Identifying frailty and its outcomes
Elsa Dent is a researcher at the University of Adelaide specialising in Nutrition and Ageing.
People differ vastly in the way they age. If we are able to predict which individuals are likely to face problems as they age, we may be able to use this information to design preventative programs and to optimise a person’s care and treatment.

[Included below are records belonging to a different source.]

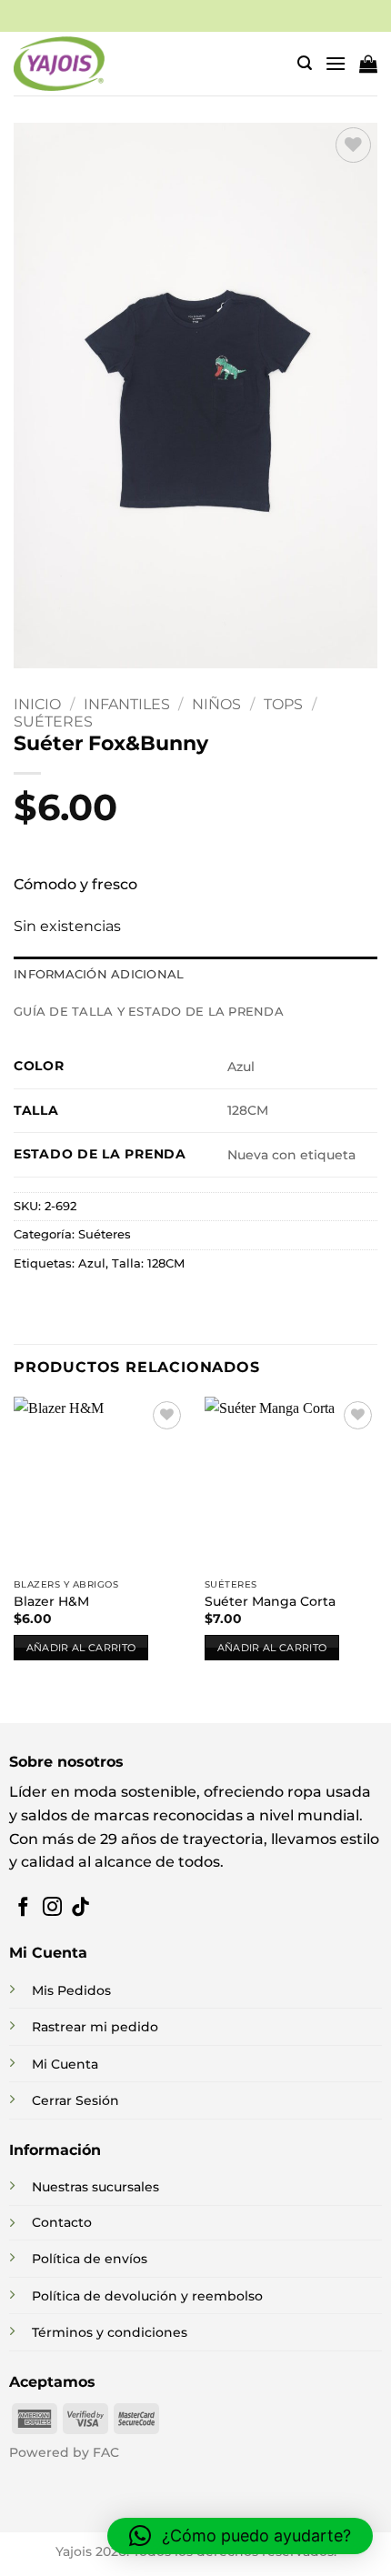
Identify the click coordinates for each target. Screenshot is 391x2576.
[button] (304, 63)
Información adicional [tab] (99, 974)
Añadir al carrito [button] (81, 1647)
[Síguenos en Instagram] (52, 1908)
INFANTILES (127, 704)
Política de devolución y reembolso (147, 2296)
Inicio (37, 704)
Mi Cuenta (65, 2064)
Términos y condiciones (109, 2332)
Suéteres (53, 721)
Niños (216, 704)
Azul (91, 1263)
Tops (283, 704)
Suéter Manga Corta (270, 1601)
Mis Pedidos (71, 1990)
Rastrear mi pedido (95, 2027)
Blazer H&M (51, 1601)
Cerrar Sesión (75, 2100)
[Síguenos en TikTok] (80, 1908)
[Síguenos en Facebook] (23, 1908)
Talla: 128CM (148, 1263)
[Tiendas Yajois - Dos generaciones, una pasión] (59, 63)
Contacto (62, 2222)
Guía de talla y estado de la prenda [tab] (149, 1011)
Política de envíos (89, 2258)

One way to identify older people at risk of poor outcomes is by identifying frailty. Frailty is a common condition in older people, although it is not an inevitable part of ageing. It is characterised by weakness, weight loss and a decreased ability to cope with illness and life challenges.
Currently, no international consensus exists as to how to identify frailty. Moreover, the ability of frailty to predict poor outcome is not well established for hospitalised older people.
Our research evaluated the predictive ability of several indices designed to identify frailty and functional decline in older patients at the Queen Elizabeth Hospital in Adelaide, South Australia. We found that these were able to predict patients at risk of poor outcomes, defined as mortality or admission to a residential care facility.
The index which most accurately predicted poor outcome was the ‘Frailty Index of Cumulative Deficits’ which is based on summing a person’s health problems identified during a comprehensive patient assessment.
It must be emphasized that the extent of frailty should not be used to deny older people treatment, rather to offer appropriate medical support and prevent unnecessary harm.